> Travail à réaliser: Recopiez mot pour mot, dans le texte sur le nom du père, le segment qui va de « A4- Le nom du » jusqu'à « va nous montrer. » inclus.

> Passage fourni:
═══

A4- Le nom du père

Ce dernier point nodal s’articule à ce qui vient d’être dit précédemment.

Avant de le développer nous voudrions préciser la notion du nom du père qui est prise au pied de la lettre, c’est-à-dire qu’il s’agit du nom patronymique du père qui est convoqué. Que cette convocation, nous convoque à son tour, au nom du père sur le plan symbolique, c’est ce que la clinique des sujets va nous montrer.

Avant d’en faire l’analyse dans notre corpus clinique, nous aimerions faire un détour sur la signification psychique du nom du père, et de la fonction paternelle attenante à cette nomination.

═══

> Données extraites:
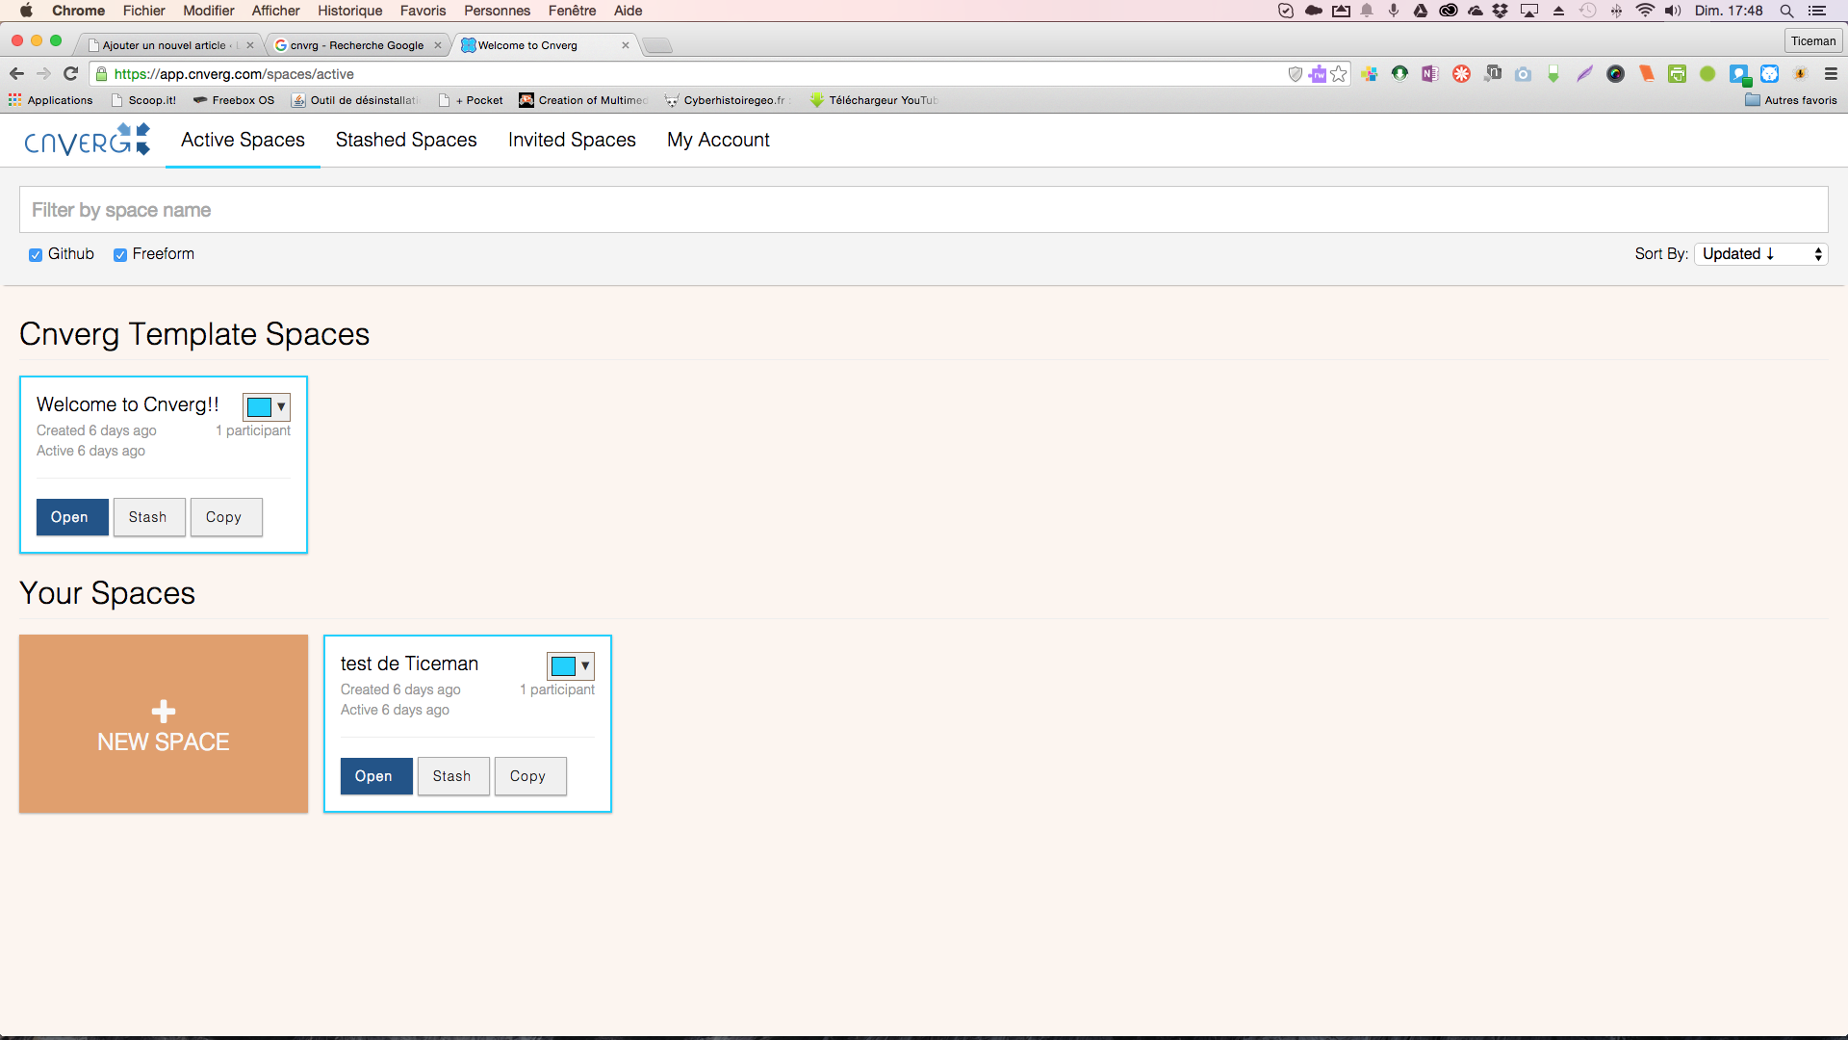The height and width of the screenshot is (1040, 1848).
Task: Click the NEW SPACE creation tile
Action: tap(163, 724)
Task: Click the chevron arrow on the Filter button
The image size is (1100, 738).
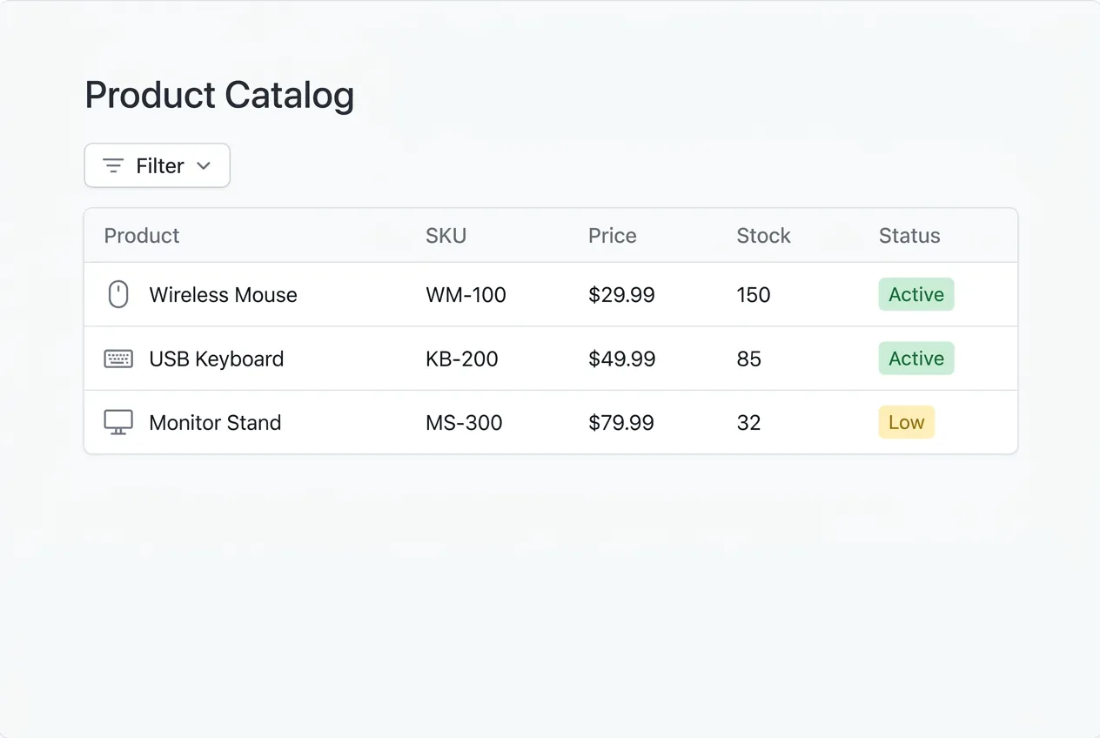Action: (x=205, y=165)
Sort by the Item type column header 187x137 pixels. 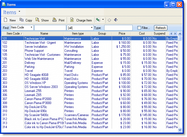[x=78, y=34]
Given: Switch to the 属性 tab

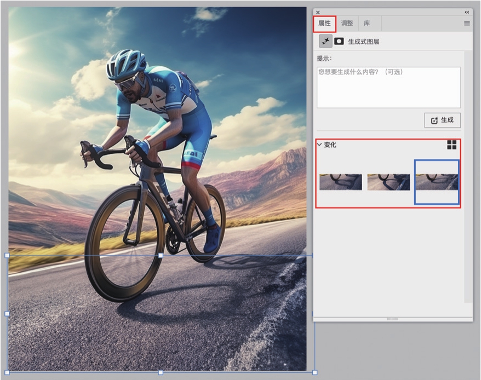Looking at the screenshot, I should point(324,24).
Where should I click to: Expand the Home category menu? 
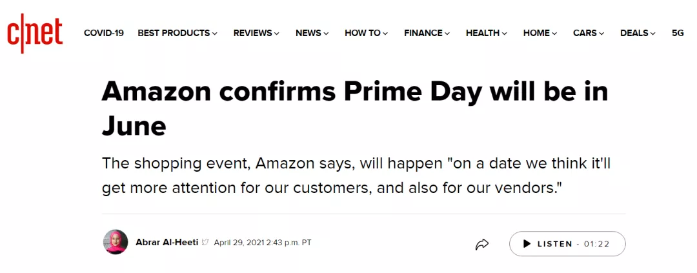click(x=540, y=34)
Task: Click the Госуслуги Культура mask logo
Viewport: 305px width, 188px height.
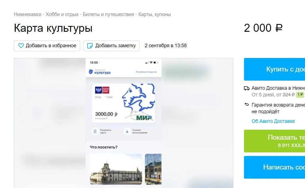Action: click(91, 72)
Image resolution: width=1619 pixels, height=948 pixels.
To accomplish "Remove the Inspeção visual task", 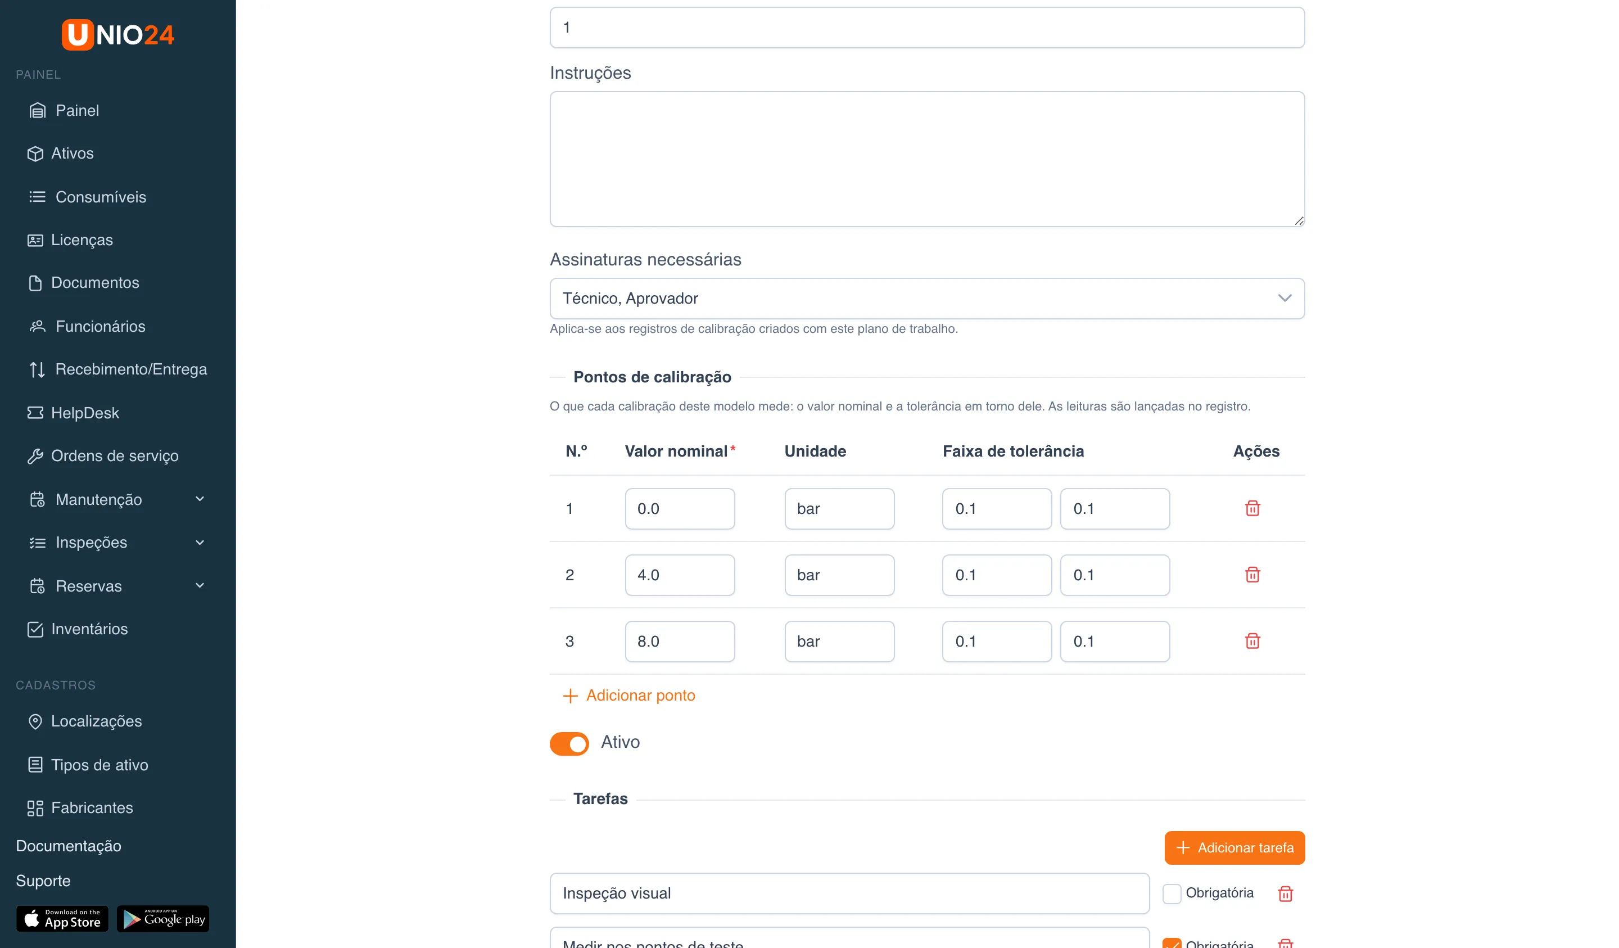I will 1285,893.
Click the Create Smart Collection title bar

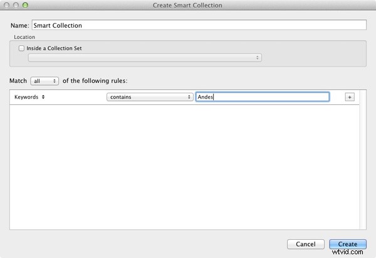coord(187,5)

═══

> Solution du problème:
A4- Le nom du père

Ce dernier point nodal s’articule à ce qui vient d’être dit précédemment.

Avant de le développer nous voudrions préciser la notion du nom du père qui est prise au pied de la lettre, c’est-à-dire qu’il s’agit du nom patronymique du père qui est convoqué. Que cette convocation, nous convoque à son tour, au nom du père sur le plan symbolique, c’est ce que la clinique des sujets va nous montrer.